A questão da Defesa Nacional, de um projeto de Segurança Pública ousado ( de caráter Federativo Democrático e cidadão), os processos de participação direta na gestão pública do Orçamento – no que refere as suas incidências locais e regionais – uma política externa ousada em relação à unidade latino-americana, bem como a expansão da pluralidade na circulação da opinião nas concessões públicas e a sua moderação (contra o crime) nas redes, já colocam o nosso Governo numa moratória inicial. Aliás, ainda bem que isso está ocorrendo! Isso indica que a luta pela utopia democrática está num novo patamar: tanto nas estruturas internas do Estado, como no seio da sociedade civil, violentada pelo consórcio político-empresarial totalitário que pretendia se apropriar da nação.

Agora cabe ao PT e ao conjunto da esquerda defender com unhas e dentes – nas ruas e nas instituições da República – esse terceiro Governo Lula, que é uma grande vitória democrática do povo brasileiro e das próprias estruturas do Estado, que nunca se renderam completamente ao fascismo bolsonarista, embora as condições da pressão de natureza fascista e de uma disputa eleitoral de totalmente desigual, pelo brutal aparelhamento do fascismo infiltrado no aparato estatal e do crime organizado dentro do movimento bolsonarista.

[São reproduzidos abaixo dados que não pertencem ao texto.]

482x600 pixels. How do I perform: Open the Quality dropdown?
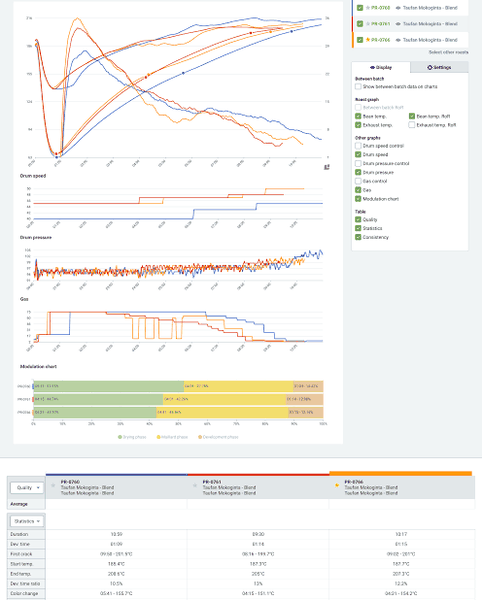(28, 488)
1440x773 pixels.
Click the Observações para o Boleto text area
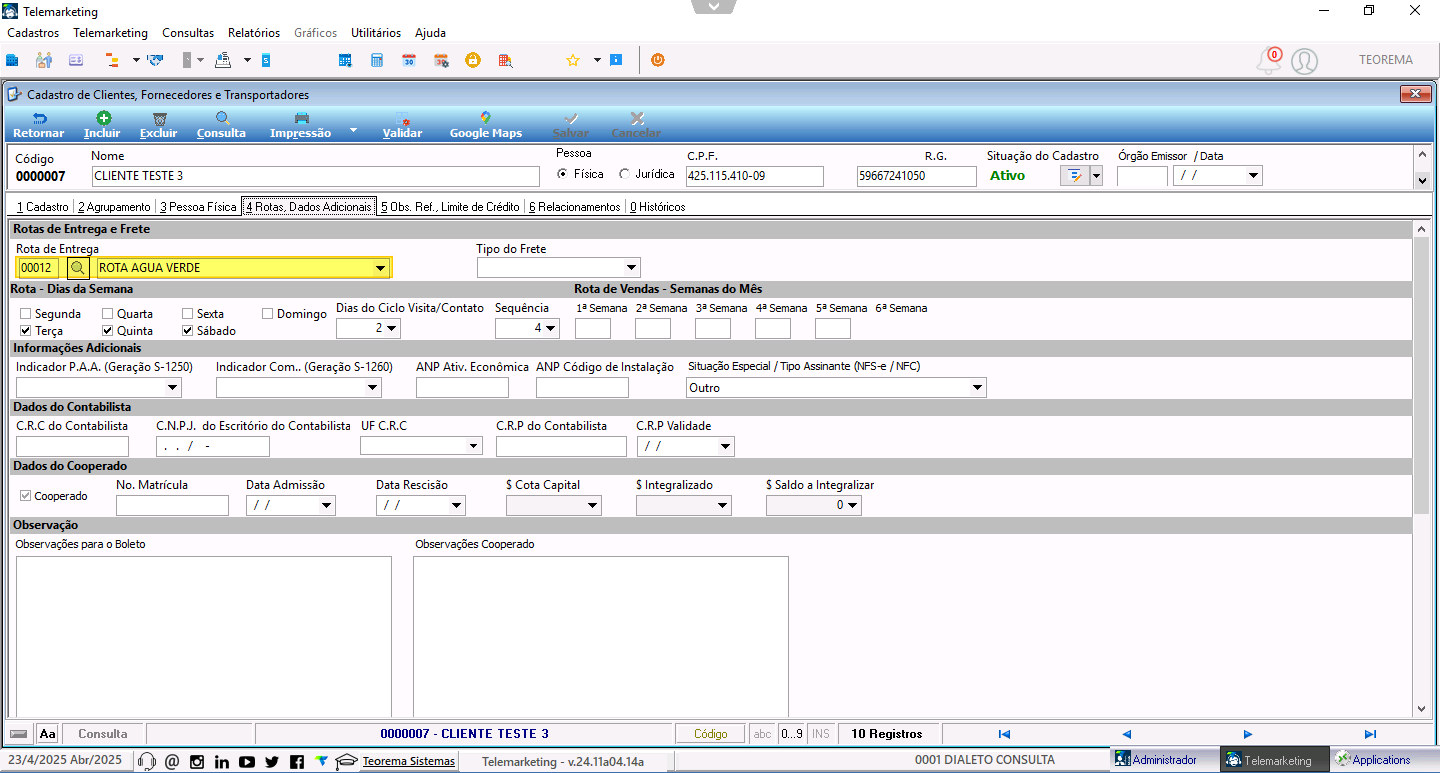(x=204, y=637)
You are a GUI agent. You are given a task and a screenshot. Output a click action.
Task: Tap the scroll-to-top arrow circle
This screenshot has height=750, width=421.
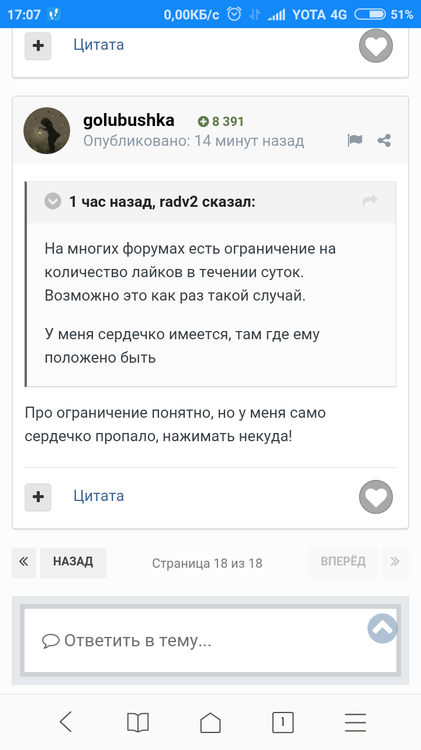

Cabe ao Partido, agora – para não se perder no pragmatismo e na indiferença distópica – retomar o rastro da sua utopia democrática e social, para saber conjugar – de forma integrada – os verbos da democracia e da república: para refundar os caminhos da igualdade muito além das políticas compensatórias do social-liberalismo, gestos humanistas emergenciais que podem ser revertidos, por qualquer insano que chegue novamente ao poder no curso de uma crise. A reabilitação do presente não pode gerar uma acomodação em relação ao futuro. Aliás, é sempre mais perigoso desistir das utopias do que buscar os seus caminhos, para não perder os nexos com a história e com a coragem, para a busca de um futuro que é incerto, mas também pleno de humanismo e solidariedade com os humilhados, ofendidos e oprimidos, pela barbárie fascista neoliberal.”Maktub”. É o destino de quem resistiu ao fascismo pela democracia e pela dignidade humana por ele sempre destroçada. (Publicado no Sul 21 em 30-12-2022)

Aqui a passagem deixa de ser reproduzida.